═══ SOURCE
Benjamin Thomas Hamilton (born August 18, 1977) is a former American college and professional football player who was a guard and center in the National Football League (NFL) for ten seasons.  He played college football for the University of Minnesota, and was a two-time consensus All-American.  The Denver Broncos picked him in the fourth round of the 2001 NFL Draft, and he played professionally for the Broncos and Seattle Seahawks of the NFL.

Early years
Hamilton was born in Minneapolis, Minnesota, the son of former Minnesota Vikings offensive lineman Wes Hamilton. He attended Wayzata High School in Plymouth, Minnesota, and was all-state selection in football. He graduated in 1996.

College career
He attended the University of Minnesota, where he played for the Minnesota Golden Gophers football team from 1996 to 2000.  He was a two-time first-team All-Big Ten selection, and was recognized as a consensus first-team All-American in 1999 and 2000.
══════
**SET OF TASKS**
#1 Using the Hamilton biography, decide whether each statement agrees with it: (a) Hamilton was drafted by the Seattle Seahawks in the fourth round; (b) Hamilton's father played offensive line for the Minnesota Vikings; (c) Hamilton graduated from high school in 1997. Answer yes or no for each and quote the words of the text that decide it.
#2 Update the Hamilton biography from "Benjamin Thomas Hamilton" to "graduated in 1996." so that "athlete" stands in place of "football player", and write out that stretch in full.
═══ DATA ENTRIES
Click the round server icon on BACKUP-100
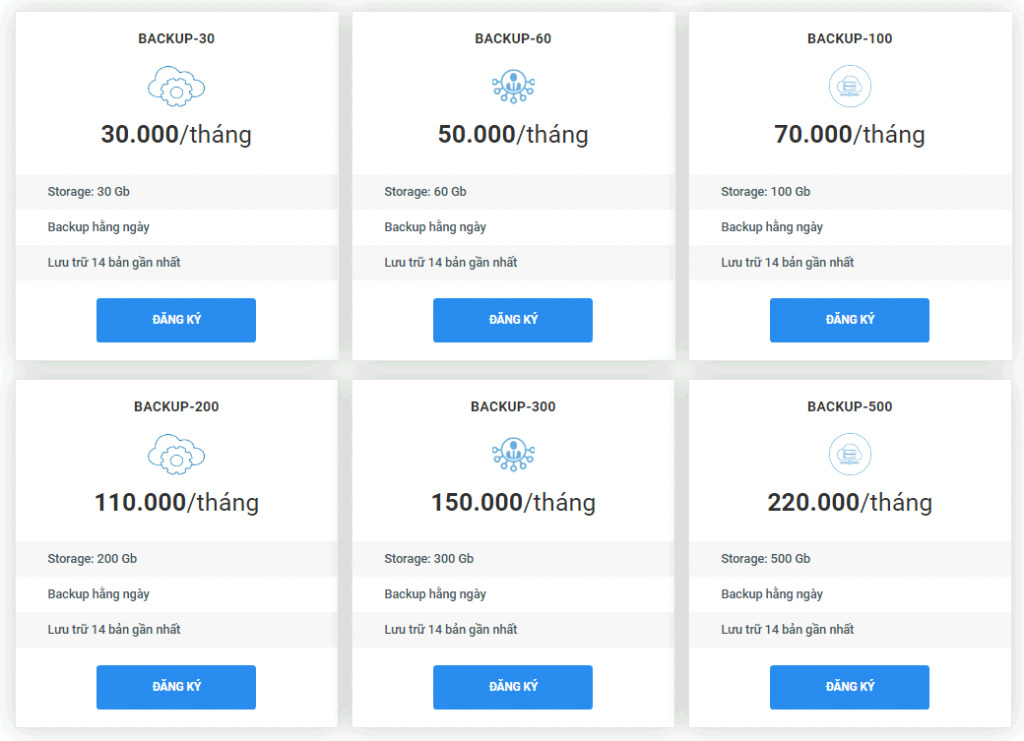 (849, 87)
══════
═══ DATA ENTRIES
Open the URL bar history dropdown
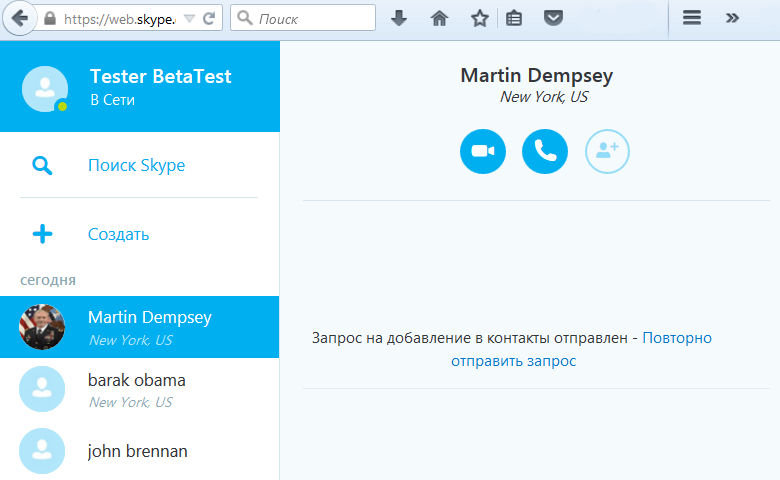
══════
**RESPONSES BY TASK**
#1
(a) No: "The Denver Broncos picked him in the fourth round of the 2001 NFL Draft"
(b) Yes: "the son of former Minnesota Vikings offensive lineman Wes Hamilton"
(c) No: "He graduated in 1996."

#2
Benjamin Thomas Hamilton (born August 18, 1977) is a former American college and professional athlete who was a guard and center in the National Football League (NFL) for ten seasons.  He played college football for the University of Minnesota, and was a two-time consensus All-American.  The Denver Broncos picked him in the fourth round of the 2001 NFL Draft, and he played professionally for the Broncos and Seattle Seahawks of the NFL.

Early years
Hamilton was born in Minneapolis, Minnesota, the son of former Minnesota Vikings offensive lineman Wes Hamilton. He attended Wayzata High School in Plymouth, Minnesota, and was all-state selection in football. He graduated in 1996.